* [Travail demandé]:
1. Dans le texte sur la querelle du pédagogisme, quel animal représente les Modernes selon l'apologue de Swift ?
2. Reproduisez fidèlement le passage du texte sur la querelle du pédagogisme qui commence par « Résumons cette querelle » et se poursuit jusqu'à « celle des Anciens. ».
3. Poursuivez le texte sur la querelle du pédagogisme à partir de sa dernière phrase.

* [Passage affiché]:
# # #

La querelle du pédagogisme oppose deux écoles de pensée :
> Les constructivistes, péjorativement appelés par leurs adversaires "les pédagogistes", considèrent que "l'apprenant doit construire lui-mêmes ses savoirs" et que leur vision répond au problème de "massification" de l'école, que tout autre attitude est élitiste (une insulte dans leur bouche).
> Les empiristes ne voient pas de raison autre qu'idéologique de bouleverser de fond en comble des méthodes qui fonctionnaient et auraient pu être améliorées plutôt que jetées à la rivière et demandent donc qu'on privilégie ce qui a prouvé son efficacité, plutôt que des théories fumeuses.
Je serais mal venu de me targuer d'une fausse impartialité : je suis avec les empiristes, qui me semblent être du coté du bon sens et de la finesse (tout vouloir bousculer, c'est un comportement de nouveau converti, de cuistre, de butor).
Ce débat est animé du fait de l'enjeu : l'école, c'est-à-dire l'avenir, mais aussi parce qu'il ravive une fracture très ancienne et toujours présente de la vie intellectuelle française , la querelle des Anciens et des Modernes.
Résumons cette querelle par l'apologue de Swift : l'araignée, qui tire tout son fil d'elle-même, est la représentante des Modernes et l'abeille, qui butine modestement des fleurs qu'elle n'a pas créées pour en faire son miel, celle des Anciens.
On retrouve cette césure sous diverses formes, par exemple en politique, entre les socialistes qui sortent de leur tête une société idéale toute armée et les conservateurs, qui se contentent d'améliorer l'existant. Bien entendu, la parenté intellectuelle entre socialisme et constructivisme est rien moins que fortuite.
Le blog d'Evelyne Charmeux (obligeamment signalé par François Delpla) est parfaitement illustratif : on y trouve la polémique avec JP Brighelli sur l'enseignement de la grammaire.
Brighelli argue que les règles de grammaire, pour arbitraires qu'elles puissent sembler, sont un dépôt du temps qu'il faut respecter et que leur apprentissage permet de structurer l'expression de la même manière pour tous, effaçant les signes d'origine sociale.
Mme Charmeux répond que ces règles sont arbitraires, que les apprendre sans support est ennuyeux et difficile et que mieux vaut les découvrir par soi même.

# # #

[Quelques enregistrements]
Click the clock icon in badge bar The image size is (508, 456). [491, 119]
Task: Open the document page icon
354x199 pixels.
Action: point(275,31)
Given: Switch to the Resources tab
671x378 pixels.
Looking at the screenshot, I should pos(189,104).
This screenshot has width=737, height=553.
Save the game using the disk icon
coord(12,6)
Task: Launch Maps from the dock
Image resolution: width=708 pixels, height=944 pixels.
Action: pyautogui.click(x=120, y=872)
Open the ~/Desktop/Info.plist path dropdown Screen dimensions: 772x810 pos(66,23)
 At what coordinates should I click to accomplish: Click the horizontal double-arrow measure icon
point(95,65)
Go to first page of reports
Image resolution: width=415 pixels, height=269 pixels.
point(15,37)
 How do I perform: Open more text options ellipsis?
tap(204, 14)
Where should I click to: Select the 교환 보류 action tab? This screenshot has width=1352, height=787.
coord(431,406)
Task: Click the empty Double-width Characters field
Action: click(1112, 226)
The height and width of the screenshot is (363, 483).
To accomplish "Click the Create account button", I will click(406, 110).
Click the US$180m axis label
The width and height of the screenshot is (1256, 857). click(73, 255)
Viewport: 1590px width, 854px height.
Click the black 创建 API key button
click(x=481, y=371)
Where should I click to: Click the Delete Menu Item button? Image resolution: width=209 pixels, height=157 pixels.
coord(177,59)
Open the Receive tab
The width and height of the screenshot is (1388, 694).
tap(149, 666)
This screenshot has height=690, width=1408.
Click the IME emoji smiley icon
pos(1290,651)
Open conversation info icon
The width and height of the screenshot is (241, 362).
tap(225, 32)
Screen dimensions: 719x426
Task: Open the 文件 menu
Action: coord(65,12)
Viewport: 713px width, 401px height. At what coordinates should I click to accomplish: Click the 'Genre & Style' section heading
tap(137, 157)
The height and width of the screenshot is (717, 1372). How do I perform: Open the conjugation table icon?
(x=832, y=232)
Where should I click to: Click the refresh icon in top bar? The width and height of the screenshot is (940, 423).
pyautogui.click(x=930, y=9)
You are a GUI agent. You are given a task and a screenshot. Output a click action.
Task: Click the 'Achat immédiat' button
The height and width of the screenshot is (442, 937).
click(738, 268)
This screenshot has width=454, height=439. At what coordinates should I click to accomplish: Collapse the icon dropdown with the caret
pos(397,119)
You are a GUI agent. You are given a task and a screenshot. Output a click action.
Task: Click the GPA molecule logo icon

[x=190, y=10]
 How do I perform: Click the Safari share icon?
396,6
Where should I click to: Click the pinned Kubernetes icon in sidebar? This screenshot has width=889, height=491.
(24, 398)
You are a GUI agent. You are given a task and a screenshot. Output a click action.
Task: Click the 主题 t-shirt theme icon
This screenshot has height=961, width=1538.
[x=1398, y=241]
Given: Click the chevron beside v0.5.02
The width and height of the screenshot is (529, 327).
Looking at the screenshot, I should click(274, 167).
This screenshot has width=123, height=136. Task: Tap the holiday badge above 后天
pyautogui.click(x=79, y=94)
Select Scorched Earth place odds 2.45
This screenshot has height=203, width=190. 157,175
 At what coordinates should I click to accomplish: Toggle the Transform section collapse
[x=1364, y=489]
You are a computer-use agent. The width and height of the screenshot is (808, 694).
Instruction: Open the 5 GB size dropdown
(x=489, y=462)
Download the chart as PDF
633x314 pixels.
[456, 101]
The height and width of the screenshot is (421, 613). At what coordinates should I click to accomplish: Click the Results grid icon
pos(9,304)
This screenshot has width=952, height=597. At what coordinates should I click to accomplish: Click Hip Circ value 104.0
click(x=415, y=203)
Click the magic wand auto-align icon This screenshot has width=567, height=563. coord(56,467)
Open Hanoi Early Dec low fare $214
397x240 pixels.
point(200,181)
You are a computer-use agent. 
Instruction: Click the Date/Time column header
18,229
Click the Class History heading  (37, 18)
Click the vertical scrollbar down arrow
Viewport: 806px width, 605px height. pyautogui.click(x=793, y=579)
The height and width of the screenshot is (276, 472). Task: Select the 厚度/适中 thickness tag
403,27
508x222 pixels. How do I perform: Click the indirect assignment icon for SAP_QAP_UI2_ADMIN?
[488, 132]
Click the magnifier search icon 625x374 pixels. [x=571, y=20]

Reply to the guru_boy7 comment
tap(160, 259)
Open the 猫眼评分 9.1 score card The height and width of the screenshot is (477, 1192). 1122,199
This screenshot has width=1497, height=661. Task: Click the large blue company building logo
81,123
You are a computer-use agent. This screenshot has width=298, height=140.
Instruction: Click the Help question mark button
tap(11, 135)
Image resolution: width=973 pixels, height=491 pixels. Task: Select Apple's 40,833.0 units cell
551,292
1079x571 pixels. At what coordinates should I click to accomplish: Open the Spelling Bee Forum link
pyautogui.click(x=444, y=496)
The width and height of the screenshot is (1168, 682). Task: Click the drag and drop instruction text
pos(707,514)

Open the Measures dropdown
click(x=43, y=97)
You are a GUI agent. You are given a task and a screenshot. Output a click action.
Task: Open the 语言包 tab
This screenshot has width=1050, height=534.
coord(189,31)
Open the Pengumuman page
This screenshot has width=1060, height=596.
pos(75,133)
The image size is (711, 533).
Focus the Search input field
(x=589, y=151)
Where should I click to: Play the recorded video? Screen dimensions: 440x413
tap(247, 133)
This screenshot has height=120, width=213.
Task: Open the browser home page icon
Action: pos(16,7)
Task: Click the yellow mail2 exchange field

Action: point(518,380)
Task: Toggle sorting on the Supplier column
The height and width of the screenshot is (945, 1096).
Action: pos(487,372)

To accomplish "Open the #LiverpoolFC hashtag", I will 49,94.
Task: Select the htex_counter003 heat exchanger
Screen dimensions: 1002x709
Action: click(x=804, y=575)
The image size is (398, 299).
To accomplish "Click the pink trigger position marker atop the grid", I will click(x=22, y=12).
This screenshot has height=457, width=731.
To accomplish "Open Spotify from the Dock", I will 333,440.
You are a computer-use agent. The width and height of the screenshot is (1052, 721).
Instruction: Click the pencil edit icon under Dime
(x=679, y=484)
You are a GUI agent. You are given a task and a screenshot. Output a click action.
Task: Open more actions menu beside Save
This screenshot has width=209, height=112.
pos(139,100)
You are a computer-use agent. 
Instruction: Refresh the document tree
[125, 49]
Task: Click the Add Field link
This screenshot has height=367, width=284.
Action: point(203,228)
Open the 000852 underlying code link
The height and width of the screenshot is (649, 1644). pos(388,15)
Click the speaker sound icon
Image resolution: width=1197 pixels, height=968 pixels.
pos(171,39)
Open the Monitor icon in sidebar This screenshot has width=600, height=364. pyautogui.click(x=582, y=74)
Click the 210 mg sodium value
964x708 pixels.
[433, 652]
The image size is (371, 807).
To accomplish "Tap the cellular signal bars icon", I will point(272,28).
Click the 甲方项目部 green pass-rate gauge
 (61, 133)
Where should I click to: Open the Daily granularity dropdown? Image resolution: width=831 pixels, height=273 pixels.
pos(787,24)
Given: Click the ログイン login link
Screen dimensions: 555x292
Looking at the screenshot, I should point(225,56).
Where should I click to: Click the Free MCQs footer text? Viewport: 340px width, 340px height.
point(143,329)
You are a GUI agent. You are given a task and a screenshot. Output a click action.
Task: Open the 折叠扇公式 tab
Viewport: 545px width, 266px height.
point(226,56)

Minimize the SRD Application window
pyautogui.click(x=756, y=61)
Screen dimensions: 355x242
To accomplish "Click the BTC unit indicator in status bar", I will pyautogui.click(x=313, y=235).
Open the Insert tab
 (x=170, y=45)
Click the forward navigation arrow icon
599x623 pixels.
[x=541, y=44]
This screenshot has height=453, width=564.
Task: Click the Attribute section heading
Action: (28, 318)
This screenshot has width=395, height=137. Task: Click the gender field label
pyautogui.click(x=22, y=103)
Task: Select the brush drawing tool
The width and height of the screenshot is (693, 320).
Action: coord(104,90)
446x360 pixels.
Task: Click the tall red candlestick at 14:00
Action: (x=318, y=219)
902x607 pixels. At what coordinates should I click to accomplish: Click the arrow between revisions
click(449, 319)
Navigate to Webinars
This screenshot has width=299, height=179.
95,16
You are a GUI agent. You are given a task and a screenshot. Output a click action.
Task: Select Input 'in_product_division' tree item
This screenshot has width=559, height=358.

# # #

* [Réponses fournies]:
1. L'araignée, qui tire tout son fil d'elle-même.

2.
Résumons cette querelle par l'apologue de Swift : l'araignée, qui tire tout son fil d'elle-même, est la représentante des Modernes et l'abeille, qui butine modestement des fleurs qu'elle n'a pas créées pour en faire son miel, celle des Anciens.

3.
L'argument comme quoi les règles de grammaire seraient intuitives est absurde : un enfant de 6 ans parle sans apprendre la grammaire certes, mais un adolescent de 16 ans qui n'a pas appris la grammaire parle à peu près comme un enfant de 6 ans (nombreux exemples connus ! Zyva, hé bouffon d'ta race !)
Grâce à ces absurdités, on finit avec l'ORL (ironie subtile d'un plaisantin du ministère ?), c'est-à-dire l'Observation Réfléchie de la Langue, qui transforme les élèves en petits grammairiens amateurs, aussi bien que ma boite de Petit Chimiste m'a transformé en Alfred Nobel (mais m'a permis de provoquer une quantité de dégats impressionnante, tout comme l'ORL d'ailleurs).
Toujours cette idée à la con (appelons les choses par leur nom) de faire découvrir ce qu'on ferait mieux d'enseigner ; comportement qui est à l'enseignement ce que l'abandon de poste devant l'ennemi est à la chose militaire.
On retombe là dans le travers des utopistes de toutes époques : raisonner à partir d'un homme nouveau, qui n'existe pas encore et n'existera jamais. Pour le commun des mortels, apprendre comporte une part d'ennui et de difficulté ; l'homme capable d'apprendre sans ennui et sans difficulté n'existe pas, et découvrir par soi-même des règles que d'autres pourraient vous enseigner est perte d'un temps précieux (1).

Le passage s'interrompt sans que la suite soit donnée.